The way someone speaks is as important a character trait than what he or she has to say. I prefer language that has a very specific rhythm, so much that I tend to type every “um,” “well,” “like,” and other placeholder word people subconsciously dump into their sentences. I also try (although I don’t always succeed) to give each character his or her own rhythms, built on unique slang, tics, and, if needed, profanity.

For my first feature, Inhumanwich! (which is still languishing in post-producton; I know, I know…), the script was sprinkled with a few hells and damns (plus one balls, if you bother to count that as naughty language). While we added a few on set (namely, one rather well-timed son of a bitch), they got deleted in editing, as did one goddamn, clipped down to a damn. (I never cared much for the idea that the former is less acceptable than the latter, but I felt the movie’s clean tone should abide by it anyway.) This might not make it a kids’ movie, but it’s definitely something I think kids will dig; I aimed the language levels as such.

Earlier this year, I began work on my second screenplay (not counting an abandoned project that I dropped for reasons too complicated and personal to detail here). Knife to a Gunfight is a collaboration with Shane Chaney (who provided the inspiration for my previous post), currently living in the gap between a completed first draft and an unstarted second.

Being a dark action piece, a fairly bloody neo-Western with themes of guilt and loss, the target audience for Gunfight is a pinch older than Inhumanwich!’s. When discussing profanity, Shane welcomed it but feared overuse of the harsher stuff. We settled on a rule that added an interesting challenge to the writing process: nobody says fuck until one scene near the end. The idea is to give the use of the word a power it wouldn’t have if the audience were to hear it fifty times by then. (In its place, we get plenty of shits and son of a bitches, plus what might be a record number of goddamns.)
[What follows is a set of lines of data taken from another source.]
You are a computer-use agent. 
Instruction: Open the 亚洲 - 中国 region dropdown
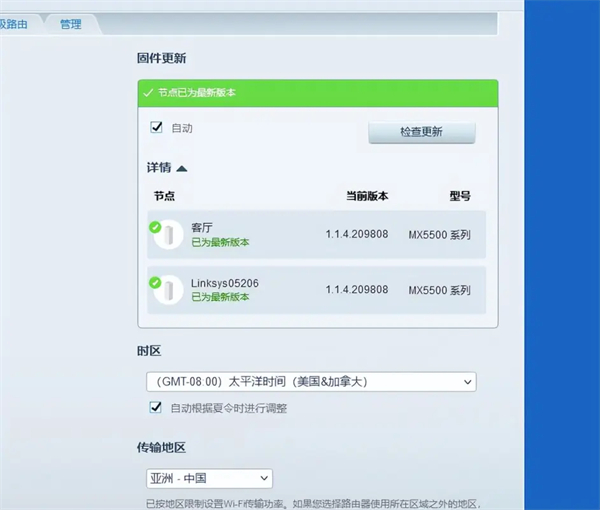[208, 479]
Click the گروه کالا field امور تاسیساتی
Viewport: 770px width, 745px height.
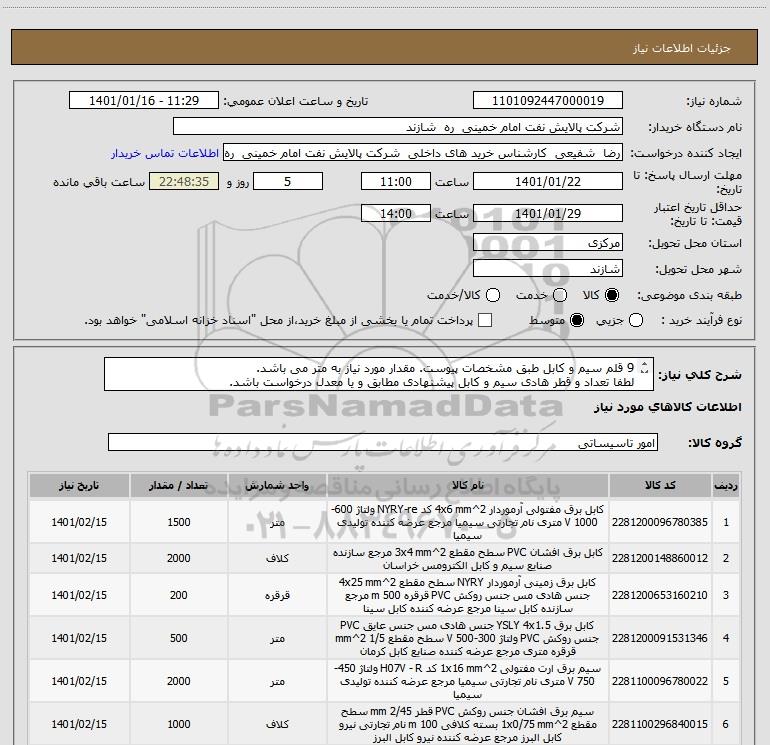(380, 442)
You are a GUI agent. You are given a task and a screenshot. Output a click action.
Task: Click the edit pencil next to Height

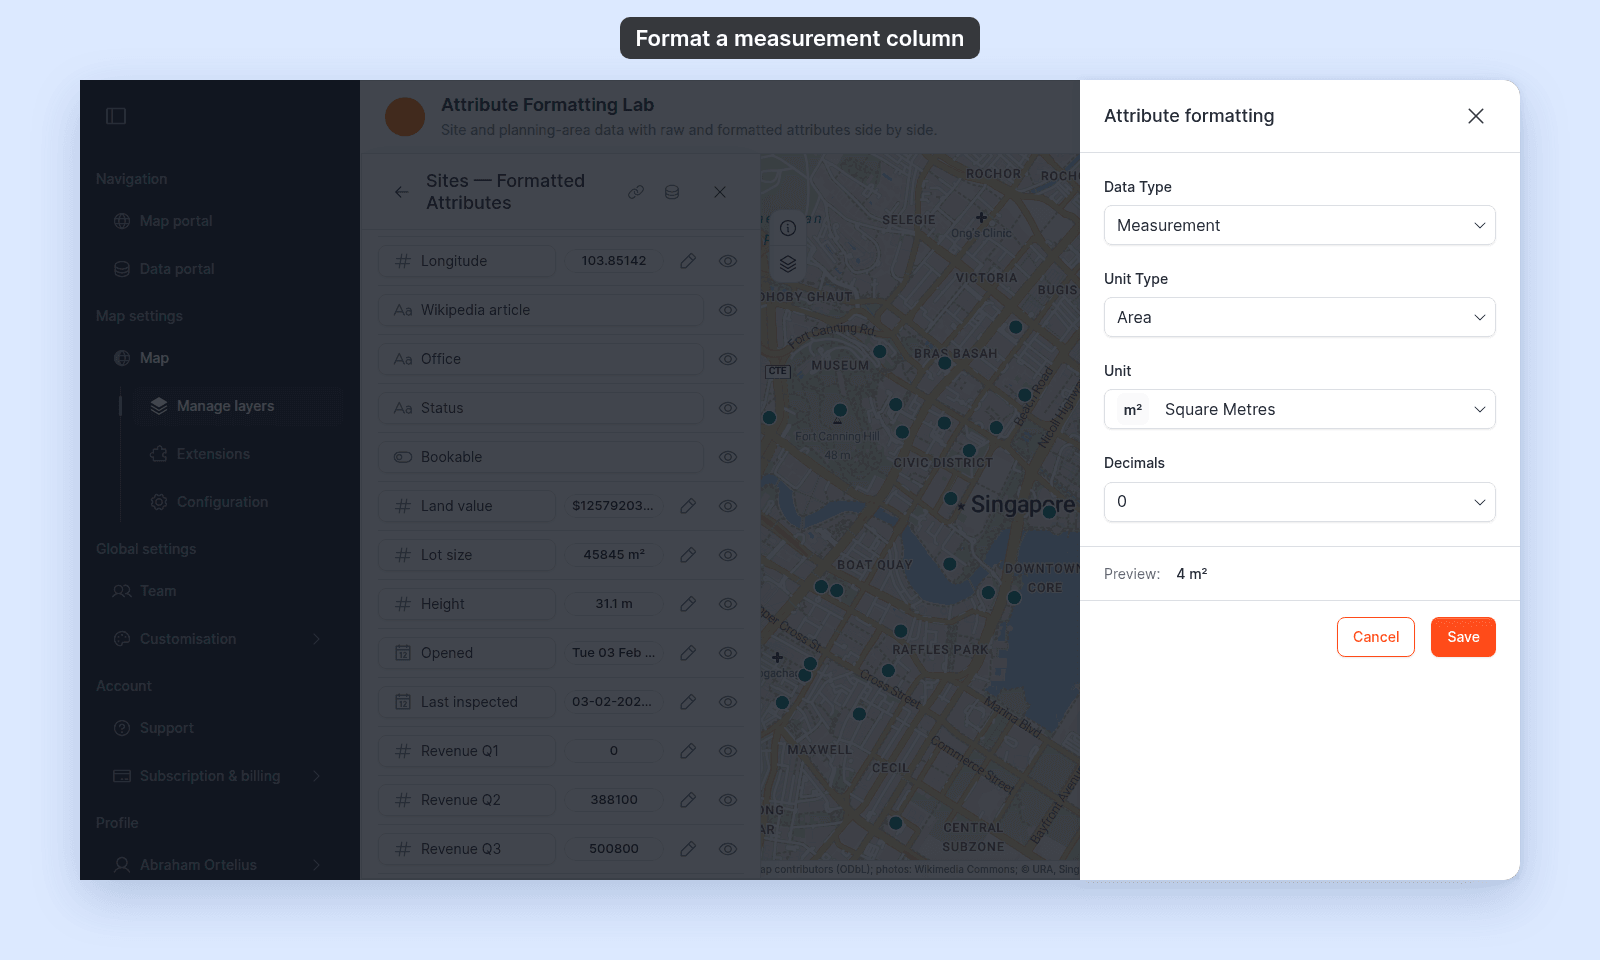(x=688, y=604)
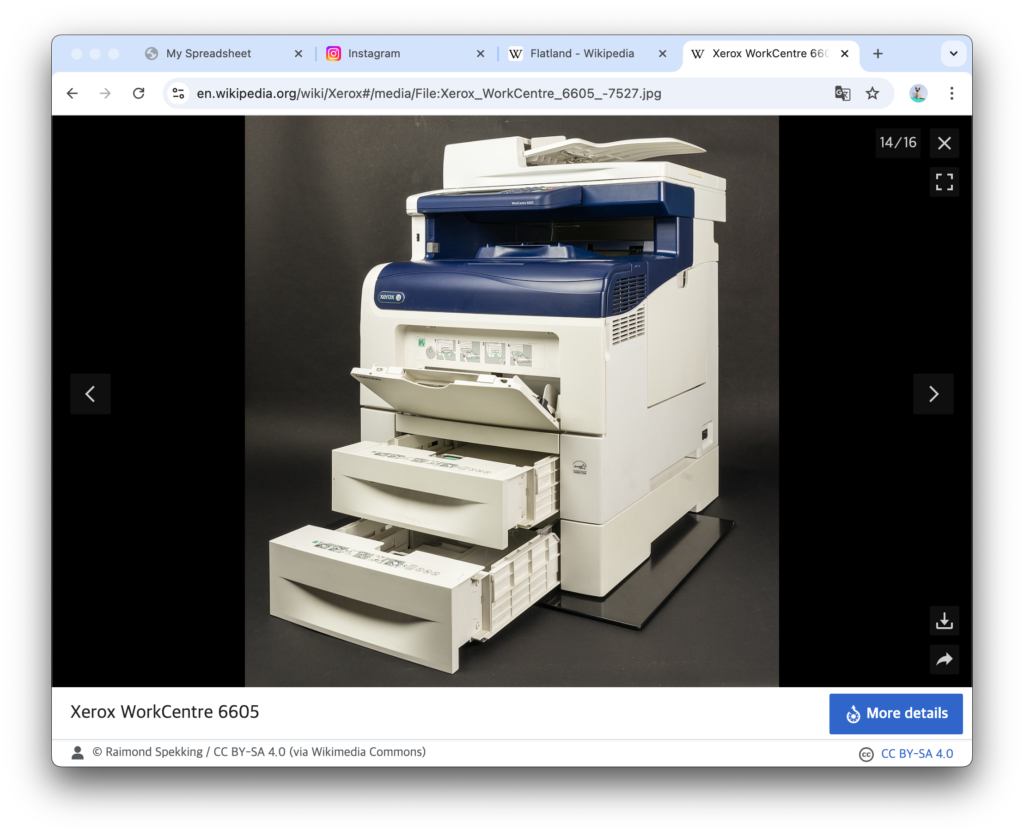Expand the tab search dropdown
This screenshot has height=835, width=1024.
coord(953,54)
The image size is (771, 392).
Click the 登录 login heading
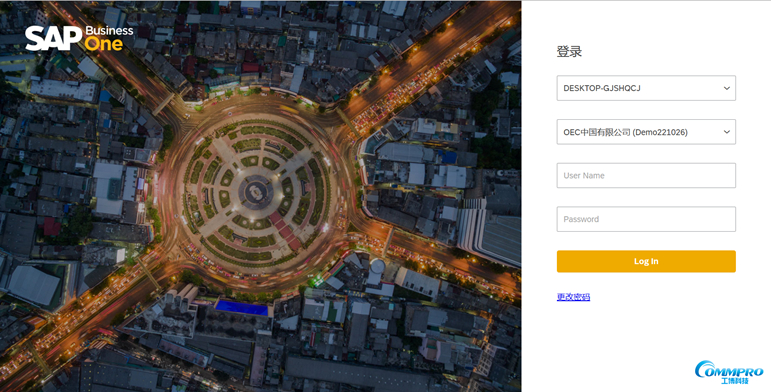click(569, 51)
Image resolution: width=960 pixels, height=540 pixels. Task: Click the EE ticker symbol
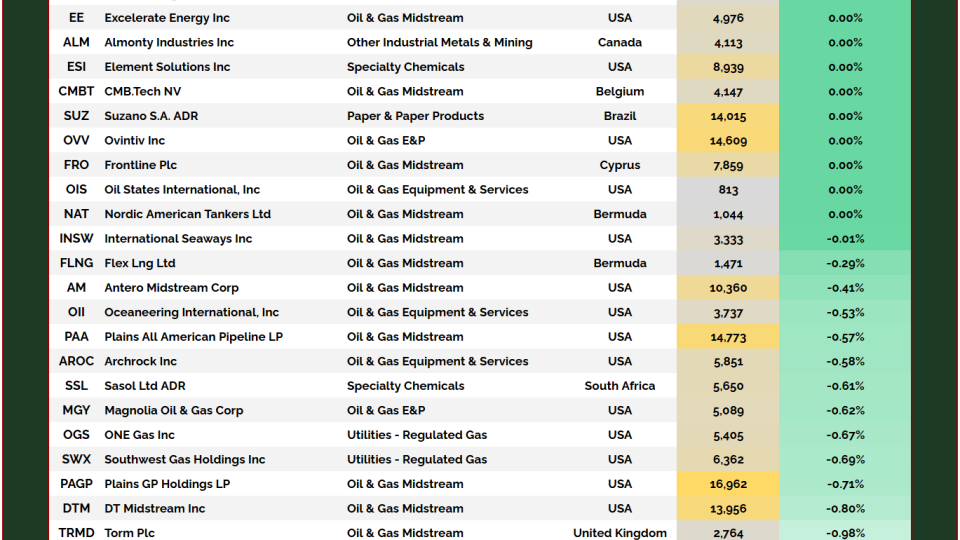(x=76, y=18)
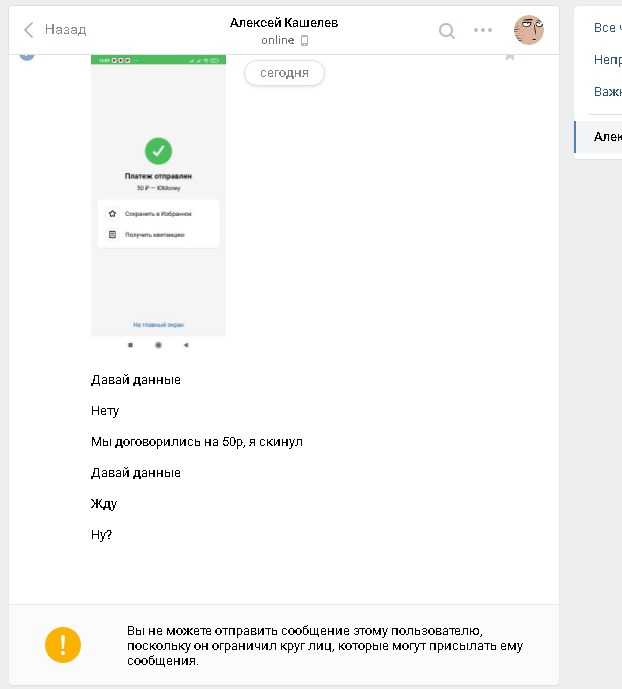Click the yellow warning exclamation icon
The height and width of the screenshot is (689, 622).
click(x=62, y=644)
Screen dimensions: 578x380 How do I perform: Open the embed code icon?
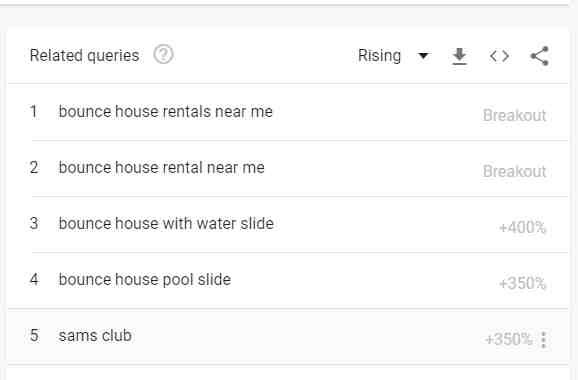499,56
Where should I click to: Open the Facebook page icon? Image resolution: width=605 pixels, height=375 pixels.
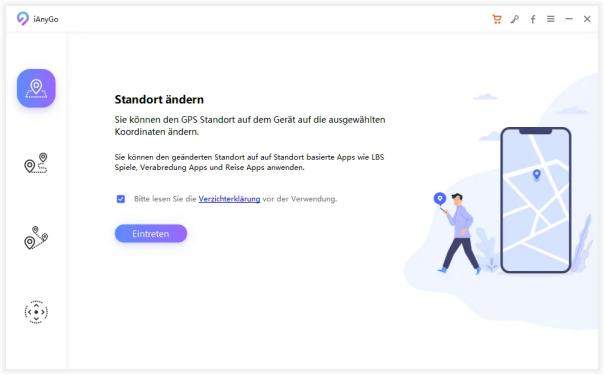point(532,19)
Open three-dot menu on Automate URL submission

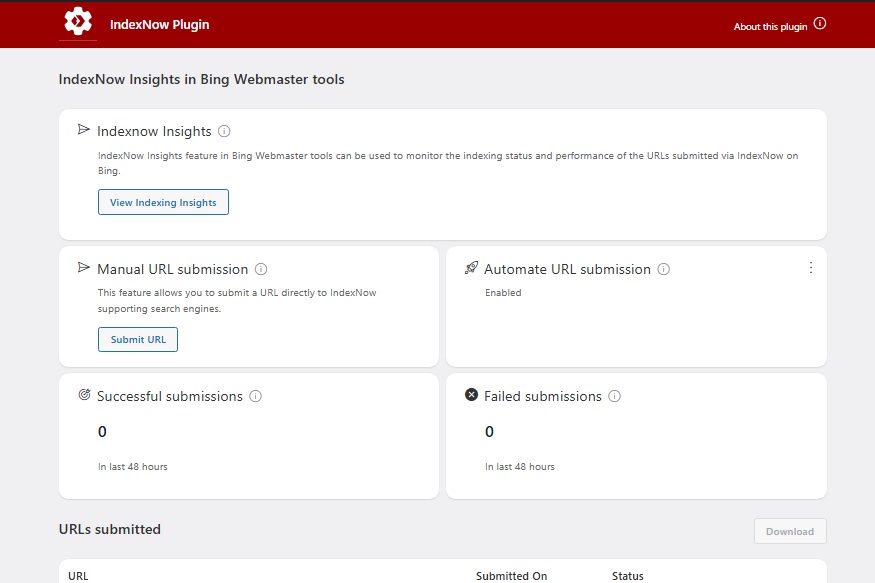click(x=811, y=268)
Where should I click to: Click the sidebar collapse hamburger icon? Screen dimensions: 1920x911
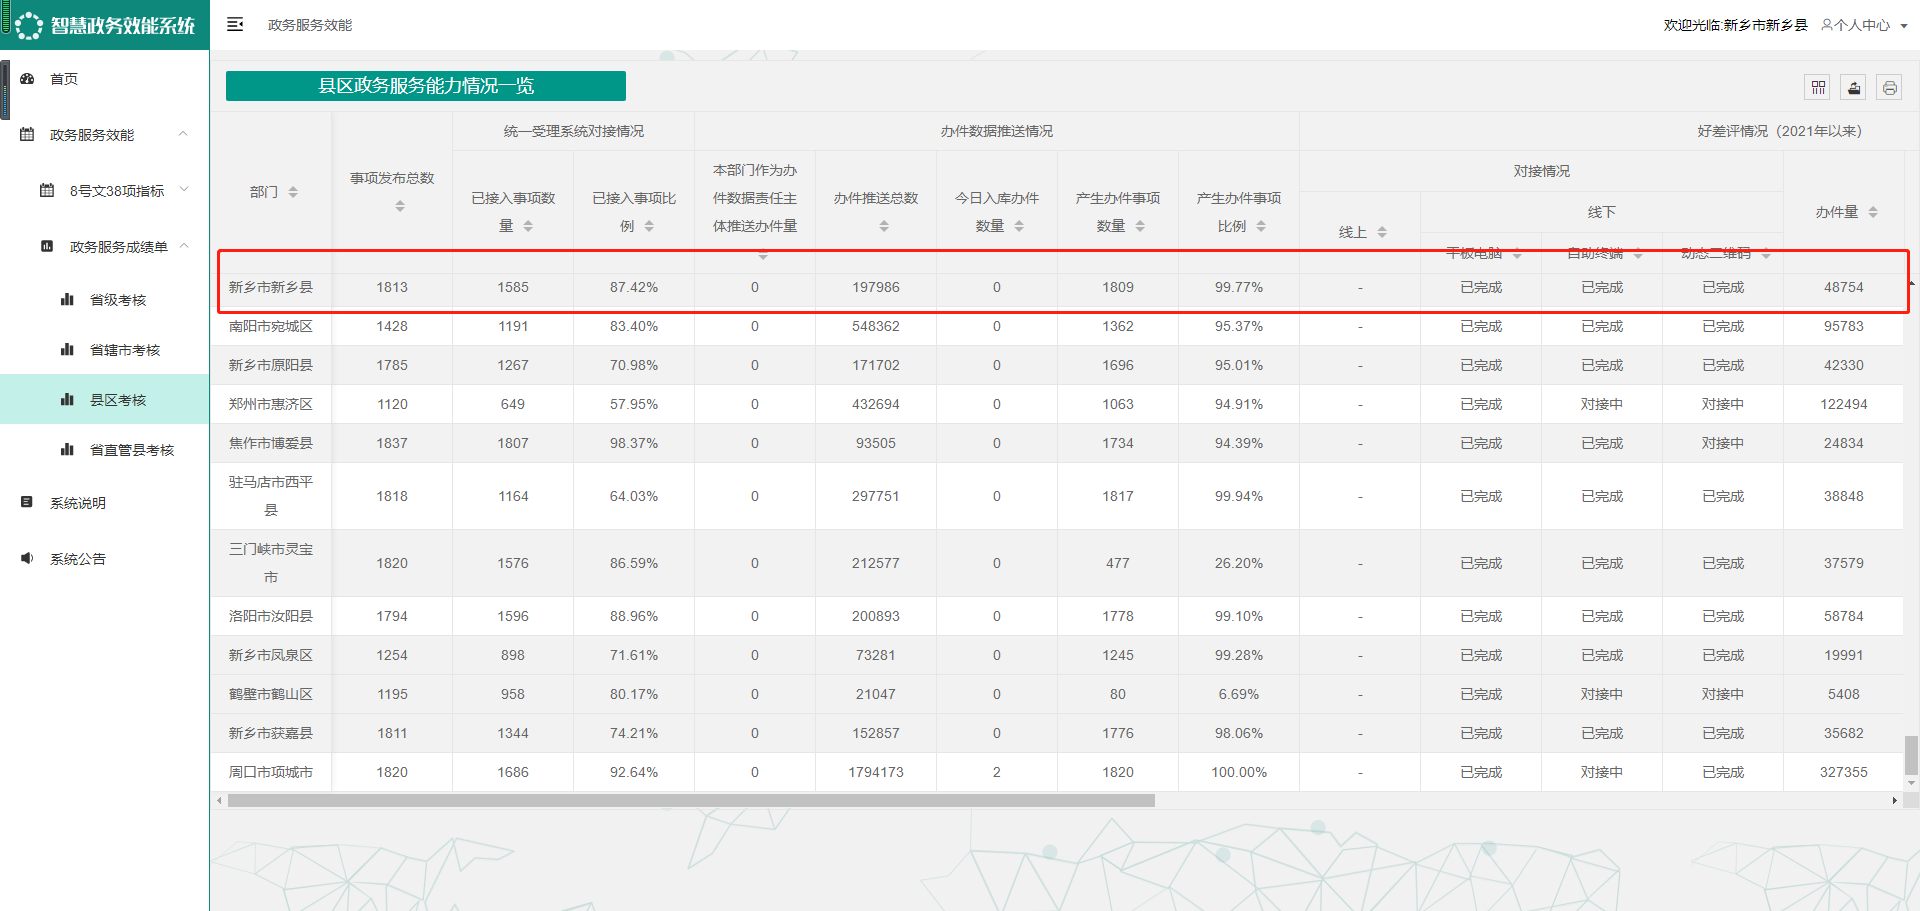point(235,25)
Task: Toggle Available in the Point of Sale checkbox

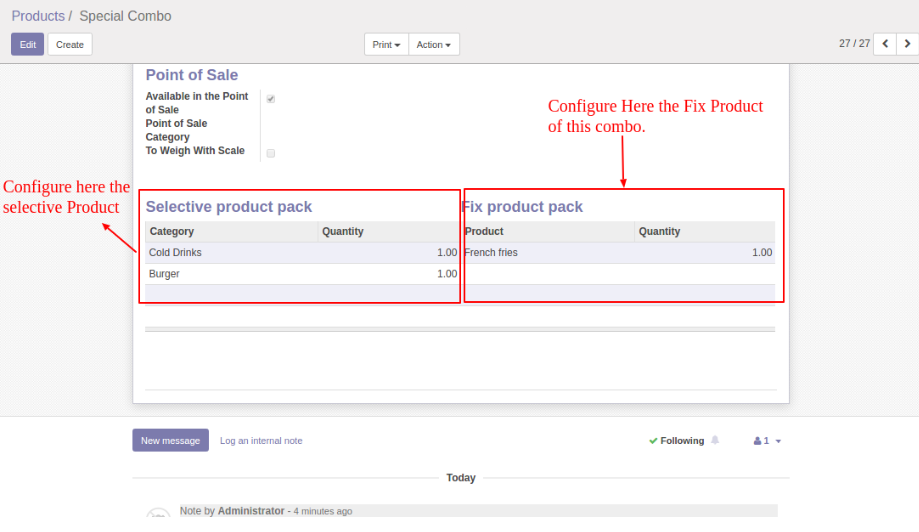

The thought of restricting character’s speech has carried over to the script I started this week, a noir thriller titled Bad Penny. Considering it’s even darker than Gunfight in certain areas, I’m letting the characters get downright Scorsesian with their words, but with one limit: the more evil the character, the coarser the language. Our heroine and her allies lean toward the cleaner end of the profanity spectrum; the slightly immoral are granted your basic shits and such; the top villains have mouths to make a sailor blush.

It’ll be interesting – to me, at least – to see how closely I stick to this rule, and to see how deeply the rule helps inform the characters. In the world of overthinking it, this overthought plan actually helps me focus, darn it.